System.Collections.Concurrent.Partitioner class


  • Hello,

    I've tried to browse MSDN for relative documentation, but haven't found much. Therefore, my question is:

    What is the purpose and usage scenarios of System.Collections.Concurrent.Partitioner class?
    Please, describe it in more details, then it is described in MSDN.
    Vitaliy Liptchinsky http://dotnetframeworkplanet.blogspot.com/
    Friday, May 29, 2009 8:54 AM


  • Hi Vitaliy-

    Consider a parallel algorithm like those used in PLINQ or Parallel.ForEach.  These algorithms need to take in some data and figure out how to distribute that data across multiple cores so that data elements may be processed in parallel; in other words, the data needs to be partitioned.  In the case of input data that comes in the form of a T[], or an IList<T>, or an IEnumerable<T>, these libraries have default, general implementations of partitioning that work well in many cases.  But a general partitioning implementation won't be the best possible for every possible problem, and thus it's useful to be able to tell these algorithms exactly how they should partition a given data source.  Consider, for example, a balanced Tree<T> that implements IEnumerable<T>.  As an instance of this tree supports enumeration, that instance could be handed off to PLINQ or Parallel.ForEach, which will happily enumerate over the tree data source.  Instead, however, better efficiency might be achievable if the Tree<T> told PLINQ or Parallel.ForEach to hand off large sections of the tree to the different threads, rather than forcing all of the threads to contend on the single IEnumerable<T> which is pipelining the nodes from the tree to those threads.

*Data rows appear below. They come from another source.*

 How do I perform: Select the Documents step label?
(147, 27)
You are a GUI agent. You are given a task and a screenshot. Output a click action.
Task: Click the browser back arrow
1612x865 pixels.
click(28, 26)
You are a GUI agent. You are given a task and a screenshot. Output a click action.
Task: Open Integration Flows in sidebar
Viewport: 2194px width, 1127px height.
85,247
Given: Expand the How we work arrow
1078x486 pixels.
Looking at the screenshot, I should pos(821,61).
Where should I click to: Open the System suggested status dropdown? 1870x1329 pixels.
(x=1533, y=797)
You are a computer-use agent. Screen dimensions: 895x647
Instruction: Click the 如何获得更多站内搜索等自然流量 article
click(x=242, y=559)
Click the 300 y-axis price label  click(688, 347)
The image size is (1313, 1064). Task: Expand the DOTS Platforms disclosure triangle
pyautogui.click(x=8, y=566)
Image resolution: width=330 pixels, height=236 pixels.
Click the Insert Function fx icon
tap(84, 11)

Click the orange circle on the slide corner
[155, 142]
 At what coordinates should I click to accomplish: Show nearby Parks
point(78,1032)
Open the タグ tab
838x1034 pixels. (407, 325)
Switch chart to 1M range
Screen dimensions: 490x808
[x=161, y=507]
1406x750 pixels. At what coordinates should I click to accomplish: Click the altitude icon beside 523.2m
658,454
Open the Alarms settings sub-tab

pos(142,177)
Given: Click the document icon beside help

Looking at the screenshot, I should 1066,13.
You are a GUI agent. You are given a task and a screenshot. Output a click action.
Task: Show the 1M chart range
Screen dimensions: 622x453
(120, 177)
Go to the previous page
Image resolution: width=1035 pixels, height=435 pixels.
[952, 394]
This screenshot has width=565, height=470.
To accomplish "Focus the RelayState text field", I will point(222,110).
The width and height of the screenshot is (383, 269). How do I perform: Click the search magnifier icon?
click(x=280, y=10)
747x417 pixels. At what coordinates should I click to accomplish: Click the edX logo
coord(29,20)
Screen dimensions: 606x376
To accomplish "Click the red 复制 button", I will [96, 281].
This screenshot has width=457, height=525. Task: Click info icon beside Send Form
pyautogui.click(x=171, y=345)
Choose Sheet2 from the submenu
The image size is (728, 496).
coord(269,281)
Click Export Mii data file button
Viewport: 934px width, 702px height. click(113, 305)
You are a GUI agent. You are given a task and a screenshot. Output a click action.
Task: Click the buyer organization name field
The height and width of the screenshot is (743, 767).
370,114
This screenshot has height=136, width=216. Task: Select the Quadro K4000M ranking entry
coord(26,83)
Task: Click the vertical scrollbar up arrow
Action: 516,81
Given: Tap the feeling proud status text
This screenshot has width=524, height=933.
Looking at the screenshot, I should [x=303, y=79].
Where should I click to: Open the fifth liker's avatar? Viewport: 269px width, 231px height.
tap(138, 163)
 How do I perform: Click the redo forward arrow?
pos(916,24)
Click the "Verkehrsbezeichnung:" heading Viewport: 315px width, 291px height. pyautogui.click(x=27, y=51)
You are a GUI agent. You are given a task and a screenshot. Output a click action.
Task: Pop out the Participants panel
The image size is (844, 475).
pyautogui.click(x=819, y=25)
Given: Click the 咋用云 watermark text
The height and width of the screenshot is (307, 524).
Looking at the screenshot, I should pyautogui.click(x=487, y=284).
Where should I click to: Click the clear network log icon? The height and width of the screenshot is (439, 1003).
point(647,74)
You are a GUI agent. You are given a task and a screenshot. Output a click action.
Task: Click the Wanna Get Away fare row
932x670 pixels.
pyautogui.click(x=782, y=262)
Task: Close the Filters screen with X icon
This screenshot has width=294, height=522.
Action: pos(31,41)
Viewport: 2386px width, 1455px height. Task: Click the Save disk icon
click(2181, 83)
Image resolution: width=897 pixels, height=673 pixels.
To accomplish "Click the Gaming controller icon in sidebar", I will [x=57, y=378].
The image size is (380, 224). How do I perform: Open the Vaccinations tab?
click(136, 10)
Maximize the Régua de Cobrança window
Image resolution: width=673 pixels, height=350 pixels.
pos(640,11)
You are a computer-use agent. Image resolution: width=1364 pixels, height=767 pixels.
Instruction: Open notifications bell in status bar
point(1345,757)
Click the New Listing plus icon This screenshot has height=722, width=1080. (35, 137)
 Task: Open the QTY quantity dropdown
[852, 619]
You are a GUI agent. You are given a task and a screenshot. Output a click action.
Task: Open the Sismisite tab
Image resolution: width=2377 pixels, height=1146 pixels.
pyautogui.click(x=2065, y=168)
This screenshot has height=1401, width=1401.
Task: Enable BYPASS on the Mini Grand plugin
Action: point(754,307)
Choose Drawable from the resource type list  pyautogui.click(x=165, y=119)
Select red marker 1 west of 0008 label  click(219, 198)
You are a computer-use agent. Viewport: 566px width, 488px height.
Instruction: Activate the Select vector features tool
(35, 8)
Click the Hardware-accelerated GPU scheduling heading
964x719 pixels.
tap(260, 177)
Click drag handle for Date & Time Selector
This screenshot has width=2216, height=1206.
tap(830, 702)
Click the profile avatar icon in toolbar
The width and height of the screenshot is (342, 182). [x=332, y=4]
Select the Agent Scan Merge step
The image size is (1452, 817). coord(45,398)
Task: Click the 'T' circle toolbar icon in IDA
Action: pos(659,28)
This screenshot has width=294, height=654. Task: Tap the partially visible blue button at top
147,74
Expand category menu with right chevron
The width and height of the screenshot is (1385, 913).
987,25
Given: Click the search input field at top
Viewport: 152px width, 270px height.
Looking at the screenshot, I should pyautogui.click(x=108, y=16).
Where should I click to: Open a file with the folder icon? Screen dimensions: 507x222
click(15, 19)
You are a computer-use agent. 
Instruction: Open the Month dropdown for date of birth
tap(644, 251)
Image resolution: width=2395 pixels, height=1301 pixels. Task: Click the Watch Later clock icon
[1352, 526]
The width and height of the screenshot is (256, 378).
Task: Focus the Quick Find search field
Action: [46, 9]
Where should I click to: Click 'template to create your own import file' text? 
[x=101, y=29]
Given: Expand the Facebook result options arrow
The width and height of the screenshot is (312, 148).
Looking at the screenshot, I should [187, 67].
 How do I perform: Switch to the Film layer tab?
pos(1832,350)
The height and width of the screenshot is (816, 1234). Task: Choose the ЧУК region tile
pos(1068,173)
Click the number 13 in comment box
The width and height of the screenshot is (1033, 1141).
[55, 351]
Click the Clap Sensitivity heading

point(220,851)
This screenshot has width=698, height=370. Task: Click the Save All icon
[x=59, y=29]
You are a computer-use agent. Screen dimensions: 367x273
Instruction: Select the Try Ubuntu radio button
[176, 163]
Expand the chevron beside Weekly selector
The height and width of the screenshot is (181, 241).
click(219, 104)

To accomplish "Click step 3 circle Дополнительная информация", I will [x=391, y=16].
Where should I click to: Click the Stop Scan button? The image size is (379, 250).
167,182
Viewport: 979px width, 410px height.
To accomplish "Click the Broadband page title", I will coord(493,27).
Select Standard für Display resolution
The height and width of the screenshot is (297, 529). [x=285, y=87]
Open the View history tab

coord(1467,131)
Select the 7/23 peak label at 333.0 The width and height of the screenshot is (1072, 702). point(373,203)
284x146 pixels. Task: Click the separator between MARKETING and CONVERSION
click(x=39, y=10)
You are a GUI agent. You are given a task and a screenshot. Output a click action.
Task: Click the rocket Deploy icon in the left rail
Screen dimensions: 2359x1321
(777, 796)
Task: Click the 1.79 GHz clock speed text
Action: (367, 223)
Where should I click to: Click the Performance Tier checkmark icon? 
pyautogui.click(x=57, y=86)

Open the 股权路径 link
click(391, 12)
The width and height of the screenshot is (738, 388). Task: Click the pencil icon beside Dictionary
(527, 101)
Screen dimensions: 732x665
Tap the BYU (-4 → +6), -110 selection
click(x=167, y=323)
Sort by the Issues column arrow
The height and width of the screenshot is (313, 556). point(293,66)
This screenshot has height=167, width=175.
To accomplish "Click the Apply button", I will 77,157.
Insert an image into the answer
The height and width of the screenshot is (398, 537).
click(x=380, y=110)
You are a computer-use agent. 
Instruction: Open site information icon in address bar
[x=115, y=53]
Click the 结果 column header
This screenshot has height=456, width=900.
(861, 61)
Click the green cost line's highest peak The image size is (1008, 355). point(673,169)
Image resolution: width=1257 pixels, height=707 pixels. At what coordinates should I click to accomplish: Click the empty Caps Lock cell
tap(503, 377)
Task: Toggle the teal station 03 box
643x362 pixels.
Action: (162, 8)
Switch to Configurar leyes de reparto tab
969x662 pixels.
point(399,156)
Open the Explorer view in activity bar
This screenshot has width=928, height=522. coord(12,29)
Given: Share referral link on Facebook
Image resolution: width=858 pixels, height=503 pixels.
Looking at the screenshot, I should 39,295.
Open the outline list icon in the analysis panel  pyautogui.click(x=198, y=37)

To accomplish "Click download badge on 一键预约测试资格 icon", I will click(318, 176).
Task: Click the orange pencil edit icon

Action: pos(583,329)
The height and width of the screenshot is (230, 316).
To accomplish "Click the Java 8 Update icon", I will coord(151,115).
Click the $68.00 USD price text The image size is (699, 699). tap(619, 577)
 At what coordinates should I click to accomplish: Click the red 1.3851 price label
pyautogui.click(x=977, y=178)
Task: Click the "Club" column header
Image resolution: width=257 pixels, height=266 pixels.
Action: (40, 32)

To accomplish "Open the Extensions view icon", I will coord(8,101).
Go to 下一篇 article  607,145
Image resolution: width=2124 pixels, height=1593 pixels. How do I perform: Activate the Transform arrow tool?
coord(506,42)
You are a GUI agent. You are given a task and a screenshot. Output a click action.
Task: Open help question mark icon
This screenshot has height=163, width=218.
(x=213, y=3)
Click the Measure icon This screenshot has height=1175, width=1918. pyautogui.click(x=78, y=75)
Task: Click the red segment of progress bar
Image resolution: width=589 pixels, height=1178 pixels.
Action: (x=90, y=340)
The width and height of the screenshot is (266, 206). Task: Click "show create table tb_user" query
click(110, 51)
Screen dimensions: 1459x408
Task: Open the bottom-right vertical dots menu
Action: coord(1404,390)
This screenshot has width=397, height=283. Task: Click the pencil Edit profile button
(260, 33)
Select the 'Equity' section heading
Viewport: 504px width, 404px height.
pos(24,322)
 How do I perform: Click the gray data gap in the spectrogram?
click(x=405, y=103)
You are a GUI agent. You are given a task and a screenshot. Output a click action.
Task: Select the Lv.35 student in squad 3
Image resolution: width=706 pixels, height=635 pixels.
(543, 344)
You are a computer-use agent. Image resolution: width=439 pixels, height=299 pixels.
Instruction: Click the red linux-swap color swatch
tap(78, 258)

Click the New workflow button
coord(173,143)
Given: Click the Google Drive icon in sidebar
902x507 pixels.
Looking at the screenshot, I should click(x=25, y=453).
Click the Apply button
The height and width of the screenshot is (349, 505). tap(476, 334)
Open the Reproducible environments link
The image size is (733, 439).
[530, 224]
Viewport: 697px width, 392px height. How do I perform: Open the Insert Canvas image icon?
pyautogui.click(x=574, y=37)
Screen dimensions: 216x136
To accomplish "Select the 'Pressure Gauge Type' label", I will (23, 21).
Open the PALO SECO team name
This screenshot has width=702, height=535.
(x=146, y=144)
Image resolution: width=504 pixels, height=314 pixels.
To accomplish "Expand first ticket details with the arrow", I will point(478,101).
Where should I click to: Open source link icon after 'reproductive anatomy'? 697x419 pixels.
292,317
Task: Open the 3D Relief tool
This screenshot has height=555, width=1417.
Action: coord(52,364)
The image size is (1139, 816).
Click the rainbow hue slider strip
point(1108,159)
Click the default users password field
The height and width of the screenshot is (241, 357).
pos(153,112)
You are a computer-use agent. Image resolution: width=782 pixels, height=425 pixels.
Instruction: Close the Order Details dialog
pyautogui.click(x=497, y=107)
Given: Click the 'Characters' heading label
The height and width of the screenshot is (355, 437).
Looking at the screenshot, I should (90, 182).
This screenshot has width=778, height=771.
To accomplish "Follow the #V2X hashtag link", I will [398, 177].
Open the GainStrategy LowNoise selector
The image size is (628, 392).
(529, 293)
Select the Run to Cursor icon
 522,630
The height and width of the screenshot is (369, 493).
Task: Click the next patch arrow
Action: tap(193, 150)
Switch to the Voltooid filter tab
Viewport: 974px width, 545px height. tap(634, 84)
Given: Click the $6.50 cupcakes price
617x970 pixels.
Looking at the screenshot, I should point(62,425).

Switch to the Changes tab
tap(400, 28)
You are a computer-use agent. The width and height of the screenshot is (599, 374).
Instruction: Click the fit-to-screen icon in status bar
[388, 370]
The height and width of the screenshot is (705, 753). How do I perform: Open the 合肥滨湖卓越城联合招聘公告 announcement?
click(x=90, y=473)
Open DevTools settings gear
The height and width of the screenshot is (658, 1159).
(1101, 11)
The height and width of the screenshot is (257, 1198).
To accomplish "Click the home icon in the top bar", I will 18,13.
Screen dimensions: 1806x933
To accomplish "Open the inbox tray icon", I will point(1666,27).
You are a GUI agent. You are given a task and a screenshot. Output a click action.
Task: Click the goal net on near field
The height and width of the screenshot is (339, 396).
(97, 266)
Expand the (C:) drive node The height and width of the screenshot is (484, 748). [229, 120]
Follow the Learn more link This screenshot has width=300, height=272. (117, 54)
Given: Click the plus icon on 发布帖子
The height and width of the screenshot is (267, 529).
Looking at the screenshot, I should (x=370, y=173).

    This is where Partitioner<T> comes in.  PLINQ and Parallel.ForEach both support consuming implementations of Partitioner<T>, just like they support consuming implementations of IEnumerable<T>.  You can implement a Partitioner<T> that partitions your input data source and hands off those partitions to the consuming algorithm.  Back to the example, you could implement a TreePartitioner<T> that nows how to partition a Tree<T> efficiently for parallel consumption.

    Now, a Partitioner<T> isn't limited to partitioning odd data sources.  It can also be used to change the manner in which, for example, an IEnumerable<T> is partitioned.  If the default partitioning scheme used isn't ideal for your data, you could substitute in a different partitioning scheme.  The Partitioner.Create methods provide a few of these alternatives; for example, by default Parallel.ForEach will load balance data between partitions when provided with an array, but if you'd prefer to go with strict static partitioning, you could use the overload of Partitioner.Create that accepts an array and a boolean to disable load balancing.

    The Beta 1 samples for Parallel Extensions, available at http://code.msdn.microsoft.com/ParExtSamples, includes a sample Partitioner<T> for IEnumerable<T> called ChunkPartitioner<T>.  It allows you to control the chunk sizes used by PLINQ and Parallel.ForEach as they pull data from an IEnumerable<T>.

    Finally, note that both PLINQ and Parallel.ForEach need to be able to partition standard data sources like IEnumerable<T>.  Other parallel libraries will have similar needs.  Rather than forcing those libraries to write their own partitioner, they can simple consume the output of Partitioner.Create(IEnumerable<T>), relying on that general implementation to serve their partitioning needs.

    I hope that helps clarify.
    Friday, May 29, 2009 10:07 PM